空间高效的k-失配文本索引 (Space-Efficient k-Mismatch Text Indexes)

A central task in string processing is text indexing, where the goal is to preprocess a text (a string of length $n$) into an efficient index (a data structure) supporting queries about the text. Cole, Gottlieb, and Lewenstein (STOC 2004) proposed $k$-errata trees, a family of text indexes supporting approximate pattern matching queries of several types. In particular, $k$-errata trees yield an elegant solution to $k$-mismatch queries, where we are to report all substrings of the text with Hamming distance at most $k$ to the query pattern.

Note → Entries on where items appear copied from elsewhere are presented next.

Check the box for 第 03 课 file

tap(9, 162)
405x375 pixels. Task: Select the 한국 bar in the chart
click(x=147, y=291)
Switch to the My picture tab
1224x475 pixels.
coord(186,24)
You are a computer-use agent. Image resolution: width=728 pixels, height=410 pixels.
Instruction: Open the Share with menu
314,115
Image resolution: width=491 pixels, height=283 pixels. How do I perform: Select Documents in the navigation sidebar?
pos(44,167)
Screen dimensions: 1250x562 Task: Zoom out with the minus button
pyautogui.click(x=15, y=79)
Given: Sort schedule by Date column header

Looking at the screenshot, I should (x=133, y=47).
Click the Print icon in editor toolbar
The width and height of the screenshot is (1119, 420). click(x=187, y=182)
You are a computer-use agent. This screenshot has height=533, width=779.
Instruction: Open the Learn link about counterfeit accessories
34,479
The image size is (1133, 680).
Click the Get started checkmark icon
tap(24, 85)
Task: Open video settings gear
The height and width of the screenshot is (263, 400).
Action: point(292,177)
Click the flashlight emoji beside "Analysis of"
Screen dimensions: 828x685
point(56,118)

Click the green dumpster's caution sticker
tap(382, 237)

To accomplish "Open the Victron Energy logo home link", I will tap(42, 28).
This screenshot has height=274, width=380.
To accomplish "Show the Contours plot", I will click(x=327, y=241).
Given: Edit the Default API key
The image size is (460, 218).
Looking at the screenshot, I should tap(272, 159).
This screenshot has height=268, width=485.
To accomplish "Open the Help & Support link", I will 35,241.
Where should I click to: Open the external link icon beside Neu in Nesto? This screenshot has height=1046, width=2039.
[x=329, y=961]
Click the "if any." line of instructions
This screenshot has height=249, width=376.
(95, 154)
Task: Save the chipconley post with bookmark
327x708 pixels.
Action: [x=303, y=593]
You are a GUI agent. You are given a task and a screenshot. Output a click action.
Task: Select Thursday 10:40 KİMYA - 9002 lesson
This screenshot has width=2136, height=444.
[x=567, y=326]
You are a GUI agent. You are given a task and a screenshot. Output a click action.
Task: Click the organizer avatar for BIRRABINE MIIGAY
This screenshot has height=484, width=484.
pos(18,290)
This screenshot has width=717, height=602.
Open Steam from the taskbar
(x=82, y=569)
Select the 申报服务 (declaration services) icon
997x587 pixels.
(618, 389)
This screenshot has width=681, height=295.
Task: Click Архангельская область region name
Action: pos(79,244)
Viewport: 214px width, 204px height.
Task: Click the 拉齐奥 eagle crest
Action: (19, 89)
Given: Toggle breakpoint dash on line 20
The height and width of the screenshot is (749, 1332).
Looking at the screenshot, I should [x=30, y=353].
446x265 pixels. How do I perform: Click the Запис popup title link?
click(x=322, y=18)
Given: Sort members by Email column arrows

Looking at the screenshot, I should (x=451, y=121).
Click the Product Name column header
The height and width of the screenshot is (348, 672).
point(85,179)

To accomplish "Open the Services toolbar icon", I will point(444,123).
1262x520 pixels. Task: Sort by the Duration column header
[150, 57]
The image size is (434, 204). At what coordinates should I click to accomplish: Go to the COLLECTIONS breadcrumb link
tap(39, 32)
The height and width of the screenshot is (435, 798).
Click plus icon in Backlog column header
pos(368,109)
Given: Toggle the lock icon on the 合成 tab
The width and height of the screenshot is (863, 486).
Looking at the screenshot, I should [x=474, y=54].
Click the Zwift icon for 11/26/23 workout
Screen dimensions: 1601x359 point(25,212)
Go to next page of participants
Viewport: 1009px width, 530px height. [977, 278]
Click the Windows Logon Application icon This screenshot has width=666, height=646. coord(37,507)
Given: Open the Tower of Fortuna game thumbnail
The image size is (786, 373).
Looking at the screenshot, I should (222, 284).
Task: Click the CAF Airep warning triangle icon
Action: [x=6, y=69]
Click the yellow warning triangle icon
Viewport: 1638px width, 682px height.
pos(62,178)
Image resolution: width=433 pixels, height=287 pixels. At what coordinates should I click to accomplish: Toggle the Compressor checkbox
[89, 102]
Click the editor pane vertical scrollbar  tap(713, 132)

The resulting $k$-mismatch index uses $O(n\log^k n)$ space and answers a query for a length-$m$ pattern in $O(\log^k n \log \log n + m + occ)$ time, where $occ$ is the number of approximate occurrences. In retrospect, $k$-errata trees appear very well optimized: even though a large body of work has adapted $k$-errata trees to various settings throughout the past two decades, the original time-space trade-off for $k$-mismatch indexing has not been improved in the general case. We present the first such improvement, a $k$-mismatch index with $O(n\log^{k-1} n)$ space and the same query time as $k$-errata trees. Previously, due to a result of Chan, Lam, Sung, Tam, and Wong (Algorithmica 2010), such an $O(n\log^{k-1} n)$-size index has been known only for texts over alphabets of constant size. In this setting, however, we obtain an even smaller $k$-mismatch index of size only $O(n \log^{k-2+\varepsilon+\frac{2}{k+2-(k \bmod 2)}} n)\subseteq O(n\log^{k-1.5+\varepsilon} n)$ for $2\le k\le O(1)$ and any constant $\varepsilon>0$. Along the way, we also develop improved indexes for short patterns, offering better trade-offs in this practically relevant special case.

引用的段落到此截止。